Eliminate Statutory Damages for Secondary Infringers
Department of Commerce Internet Policy Task Force Comment, 2014
Innovation for the 21st Century paperback, Oxford University Press, USA, 2011
19 Pages Posted: 17 Jan 2014 Last revised: 19 Jan 2014
Date Written: January 15, 2014
One of the areas of copyright law in most desperate need of reform is statutory damages. And while damages awards against direct infringers have received most of the attention, the effect on secondary infringers threatens to be far more detrimental for innovation.

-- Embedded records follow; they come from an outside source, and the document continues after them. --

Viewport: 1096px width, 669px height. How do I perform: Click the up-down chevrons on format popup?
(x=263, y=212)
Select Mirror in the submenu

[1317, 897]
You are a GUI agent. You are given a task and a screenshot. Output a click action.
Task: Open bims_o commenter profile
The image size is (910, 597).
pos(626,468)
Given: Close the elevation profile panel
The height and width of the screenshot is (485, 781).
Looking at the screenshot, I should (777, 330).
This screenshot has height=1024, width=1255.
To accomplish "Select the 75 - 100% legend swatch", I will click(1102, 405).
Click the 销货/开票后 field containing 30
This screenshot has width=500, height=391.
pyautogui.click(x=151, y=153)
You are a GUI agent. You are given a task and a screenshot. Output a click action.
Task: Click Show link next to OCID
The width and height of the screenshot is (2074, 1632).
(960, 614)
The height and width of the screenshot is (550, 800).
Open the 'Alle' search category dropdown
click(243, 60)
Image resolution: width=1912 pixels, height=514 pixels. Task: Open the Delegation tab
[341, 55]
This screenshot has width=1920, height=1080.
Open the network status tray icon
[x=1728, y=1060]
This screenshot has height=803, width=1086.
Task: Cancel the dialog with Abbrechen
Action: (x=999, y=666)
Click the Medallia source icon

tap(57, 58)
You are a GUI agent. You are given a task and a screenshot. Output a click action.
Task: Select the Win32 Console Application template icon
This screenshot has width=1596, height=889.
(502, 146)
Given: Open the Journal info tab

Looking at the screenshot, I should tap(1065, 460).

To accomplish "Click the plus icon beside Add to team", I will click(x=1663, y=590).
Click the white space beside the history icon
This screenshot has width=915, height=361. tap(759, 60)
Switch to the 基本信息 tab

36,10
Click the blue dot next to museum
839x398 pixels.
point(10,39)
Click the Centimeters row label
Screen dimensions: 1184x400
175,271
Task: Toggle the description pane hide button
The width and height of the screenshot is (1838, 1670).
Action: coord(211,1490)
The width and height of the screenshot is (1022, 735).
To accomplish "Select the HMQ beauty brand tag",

This submission to the Department of Commerce’s Internet Policy Task Force consists of a 3-page outline, followed by a 15-page book chapter (Innovation for the 21st Century paperback, Oxford University Press, USA (2011)). It makes three points. First, applying statutory damages to secondary infringers is not necessary to fulfill the purposes for which the remedy was adopted. Statutory damages are not needed to ensure adequate compensation since copyright owners can show the amount of damages. And they are not needed to deter infringement since copyright owners are able to obtain actual damages. The submission also explains how statutory damages of as much as $150,000 for each infringed work threaten unique harm as applied to secondary infringers that are pushed into settlement or bankruptcy or that might not even be able to appeal given large bond requirements.
Second, statutory damages harm innovation. But these harms are extremely difficult, if not impossible, to discern. It is difficult to find precise evidence of stifled innovation when the innovation fails to reach the market, when observers cannot engage in counterfactual analysis, and when litigated cases are only the tip of the iceberg. In my article, “Copyright and Innovation: The Untold Story,” I documented harms to innovation from statutory damages, as exacerbated by secondary liability law and personal liability, but this evidence is available only from detailed interviews.
Third, Congress should exempt secondary infringers from statutory damages. Such a (long-overdue) revision would acknowledge that, in the context of secondary liability, statutory damages are not needed to assure adequate compensation, not needed to deter infringement, and harmful to innovation.